KUTIPAN HALAMAN:
▼
Revolusi audio digital pada awal 1980-an telah mengubah drastis industri
musik. Saat ini kebanyakan bunyi-bunyi rekaman yang kita dengar telah
berubah menjadi bit-bit elektronik. Mereka berseliweran di dunia maya
dan siap diunduh – baik legal maupun ilegal – dengan cepat.
Berikut
ini adalah beberapa fenomena yang tercatat dalam sejarah musik digital.
Apakah mereka menghancurkan industri musik? Atau justru menyelamatkan?
Andalah yang menentukan.
MP3
Karlheinz
Brandenburg dkk. telah mengubah industri musik dengan sistem kompresi
audio yang mereka kerjakan, MPEG Audio Layer 3 (atau lebih akrab disebut
MP3). File musik menjadi amat berukuran langsing dan akrab dengan
banyak pemutar musik. Namun karena ini pulalah, karya musik jadi lebih
rawan dibajak dan dipertukarkan tanpa izin.
▲
BLOK DATA:
▼
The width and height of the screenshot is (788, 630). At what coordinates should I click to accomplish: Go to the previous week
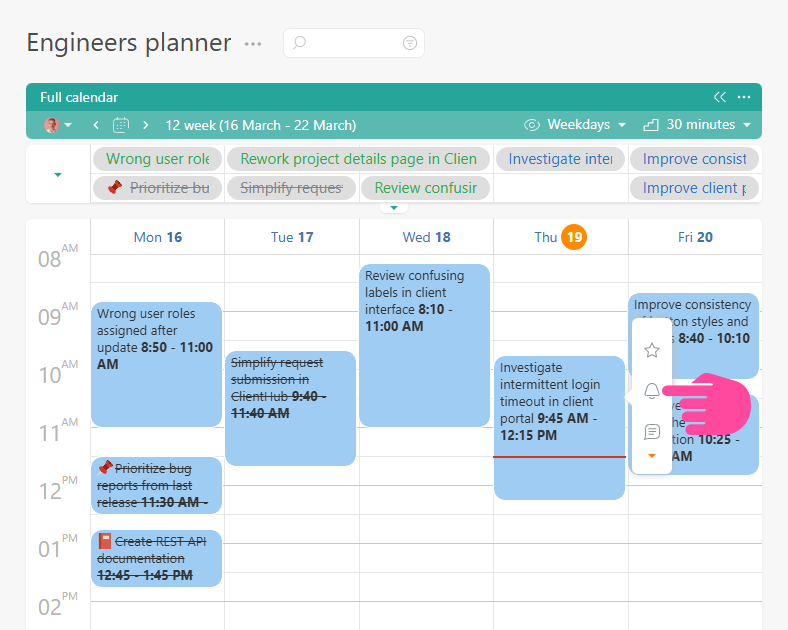click(96, 125)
▲
PETUNJUK TUGAS: Kutiplah kembali seluruh teks tentang sejarah musik digital di atas secara utuh, tanpa mengubah satu kata pun.

TANGGAPAN:
Revolusi audio digital pada awal 1980-an telah mengubah drastis industri
musik. Saat ini kebanyakan bunyi-bunyi rekaman yang kita dengar telah
berubah menjadi bit-bit elektronik. Mereka berseliweran di dunia maya
dan siap diunduh – baik legal maupun ilegal – dengan cepat.
Berikut
ini adalah beberapa fenomena yang tercatat dalam sejarah musik digital.
Apakah mereka menghancurkan industri musik? Atau justru menyelamatkan?
Andalah yang menentukan.
MP3
Karlheinz
Brandenburg dkk. telah mengubah industri musik dengan sistem kompresi
audio yang mereka kerjakan, MPEG Audio Layer 3 (atau lebih akrab disebut
MP3). File musik menjadi amat berukuran langsing dan akrab dengan
banyak pemutar musik. Namun karena ini pulalah, karya musik jadi lebih
rawan dibajak dan dipertukarkan tanpa izin.